▶ What to produce
Copy, with no pictures, the line that contains "Task: Click the .bash_logout file entry" and each line after it down to the end of the entries below, exactly.

*** Block opens ***

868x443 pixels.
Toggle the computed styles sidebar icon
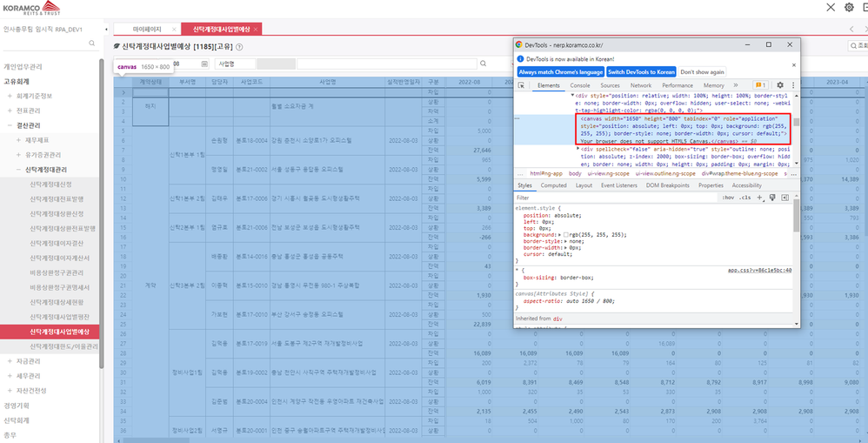tap(785, 198)
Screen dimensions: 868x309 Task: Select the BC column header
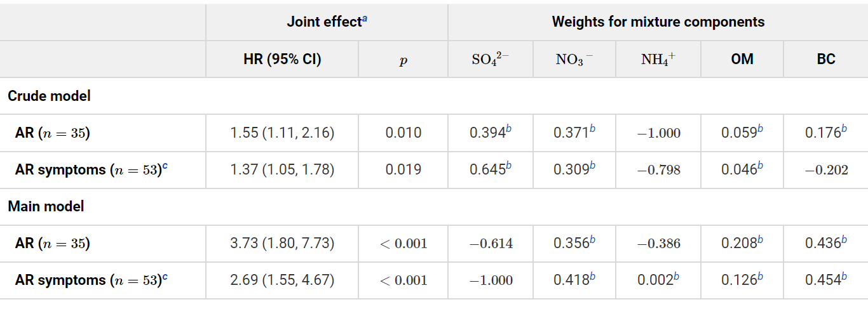tap(825, 60)
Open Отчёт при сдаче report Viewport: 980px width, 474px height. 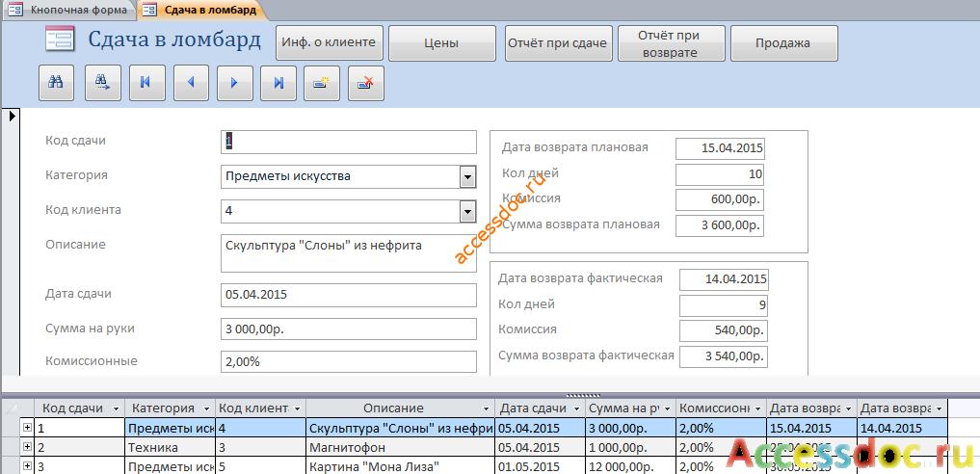click(x=558, y=43)
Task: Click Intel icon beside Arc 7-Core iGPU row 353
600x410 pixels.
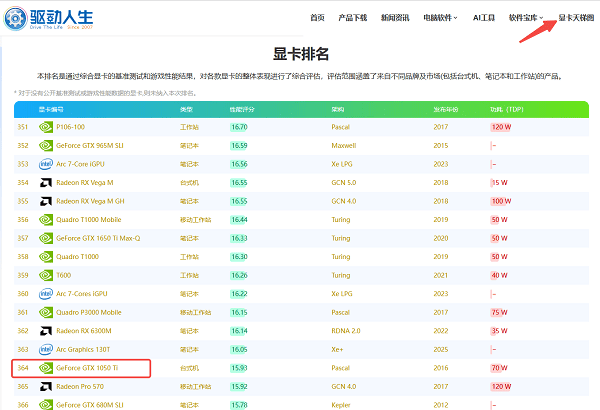Action: click(x=46, y=164)
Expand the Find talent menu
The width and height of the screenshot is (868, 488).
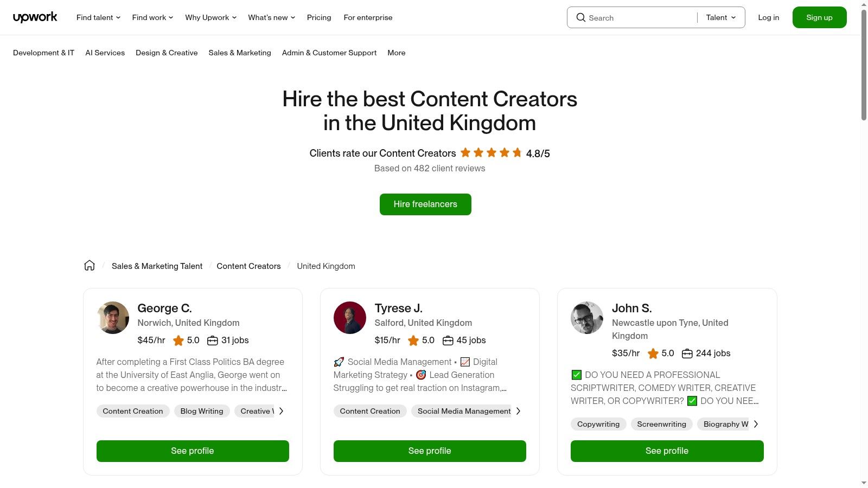click(x=98, y=17)
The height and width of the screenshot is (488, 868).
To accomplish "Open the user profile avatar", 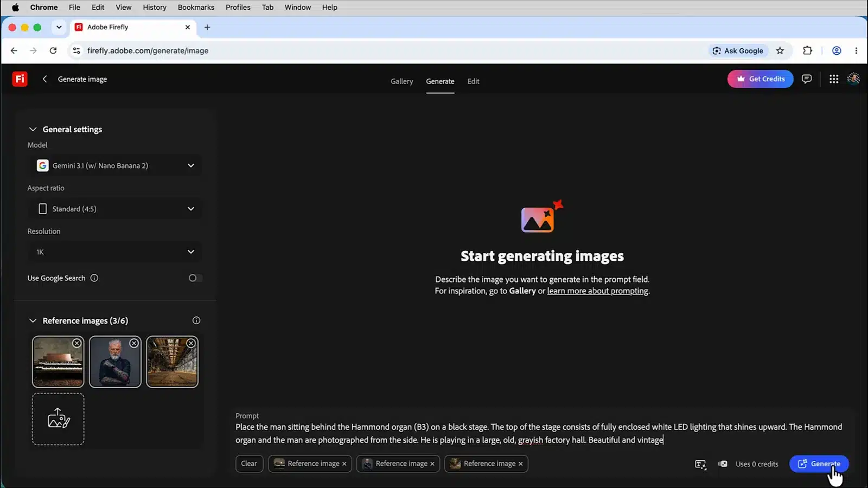I will (x=853, y=79).
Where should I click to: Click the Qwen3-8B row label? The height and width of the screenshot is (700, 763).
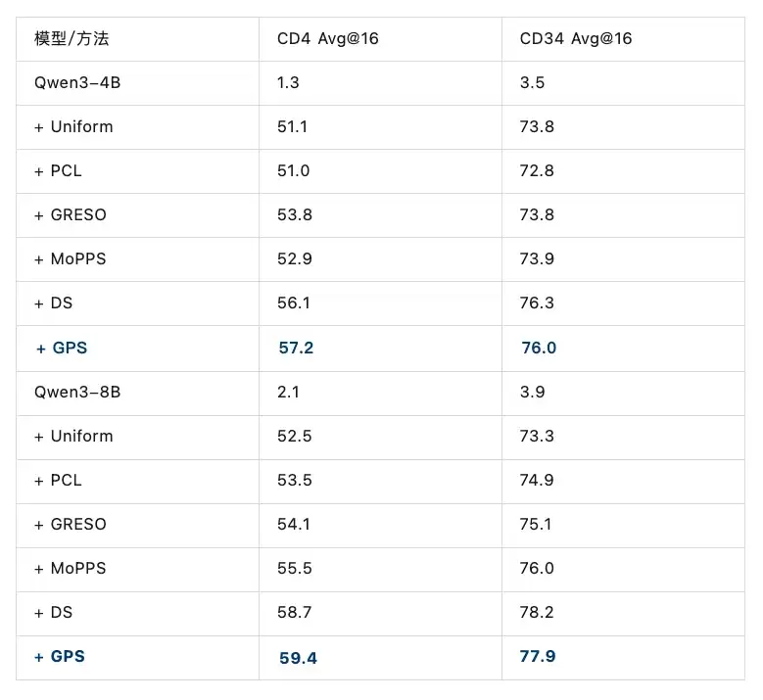click(77, 392)
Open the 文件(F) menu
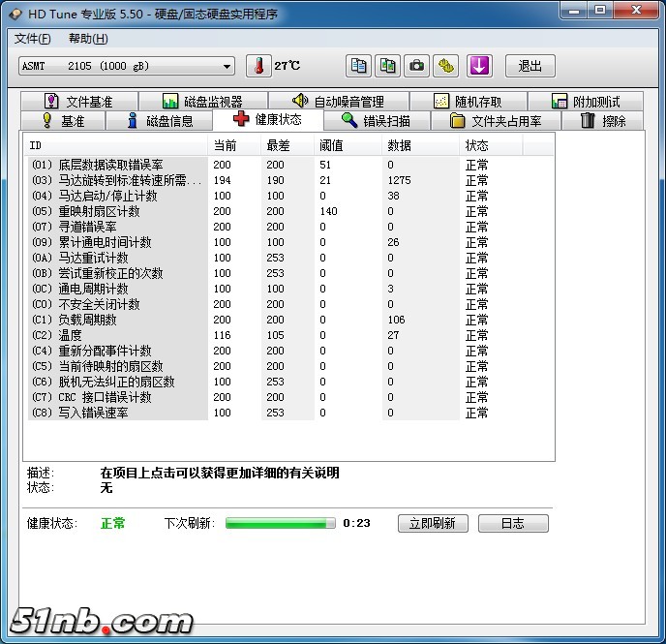 point(33,39)
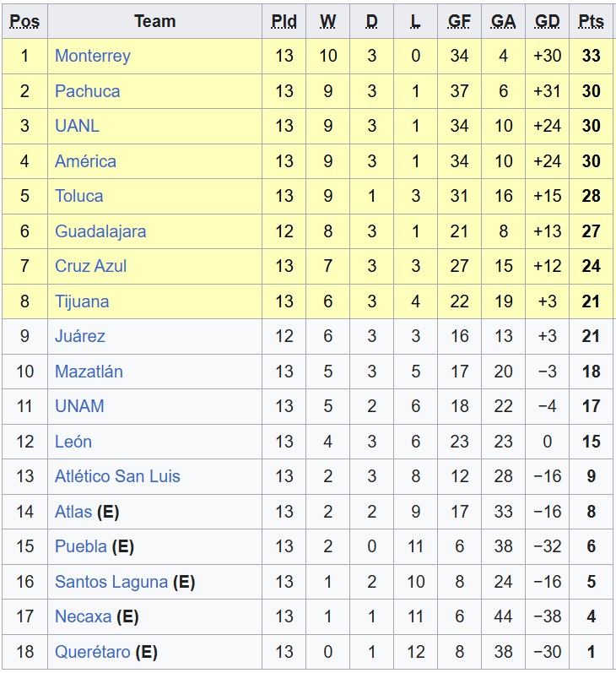The width and height of the screenshot is (616, 673).
Task: Click the GF column header abbreviation
Action: point(459,21)
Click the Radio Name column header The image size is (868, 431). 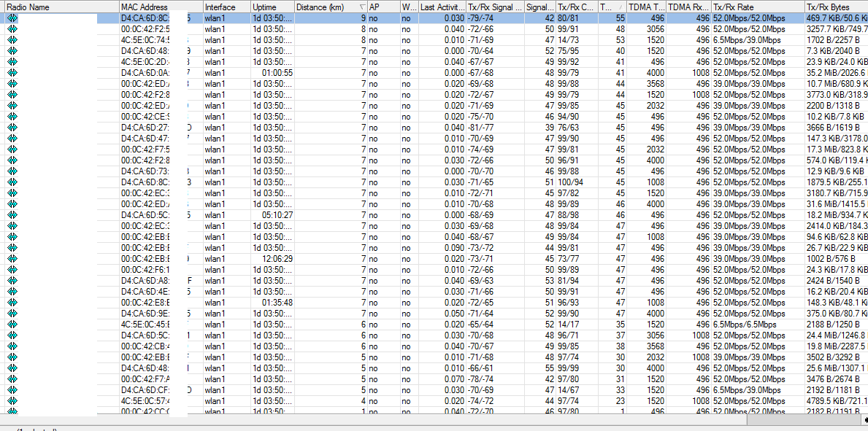44,7
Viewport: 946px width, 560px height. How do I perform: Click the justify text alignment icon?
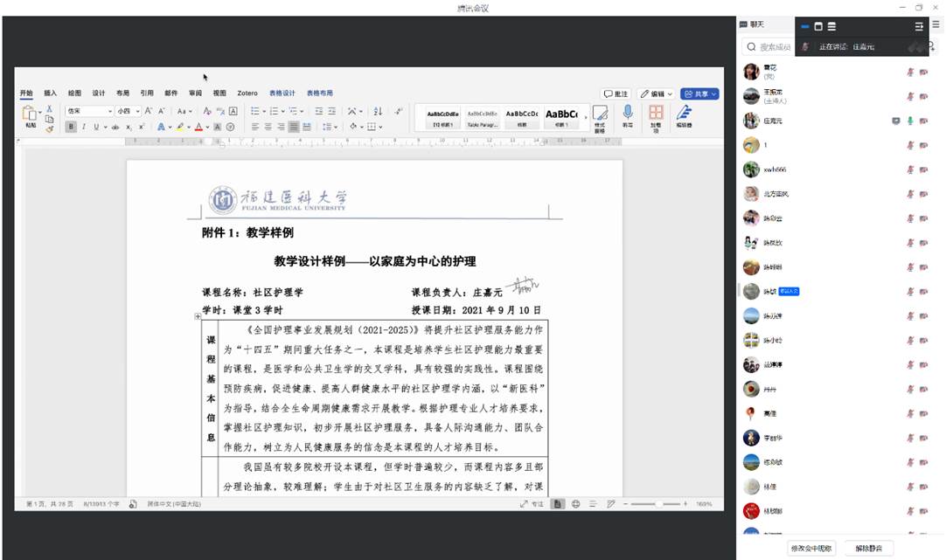pyautogui.click(x=294, y=127)
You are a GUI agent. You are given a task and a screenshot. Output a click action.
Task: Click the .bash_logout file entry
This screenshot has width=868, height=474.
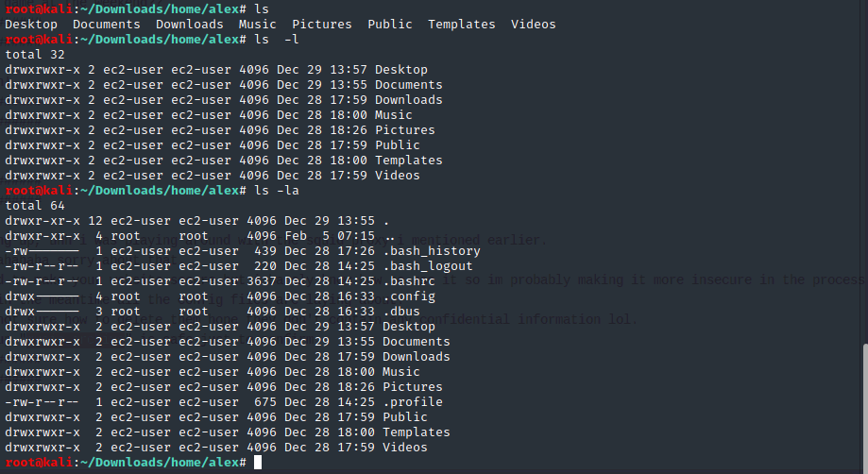point(427,266)
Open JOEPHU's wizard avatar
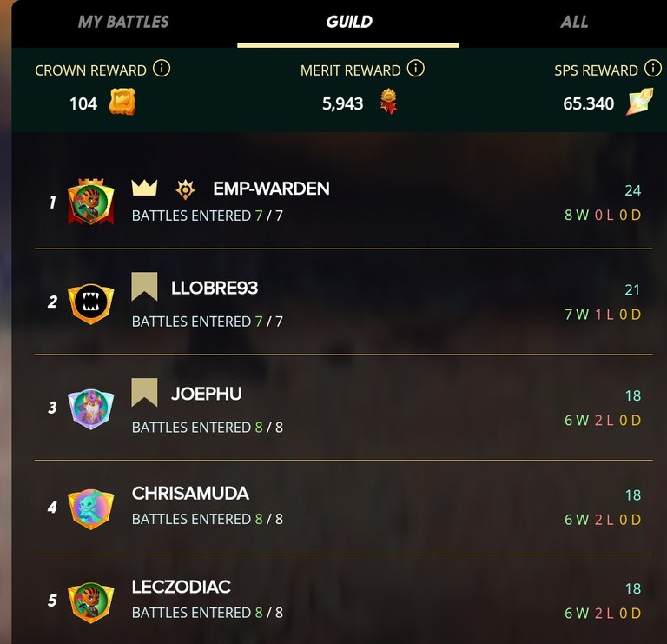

*** Block closes ***

▶ Response area
Task: Click the .bash_logout file entry
This screenshot has width=868, height=474.
point(427,266)
Open JOEPHU's wizard avatar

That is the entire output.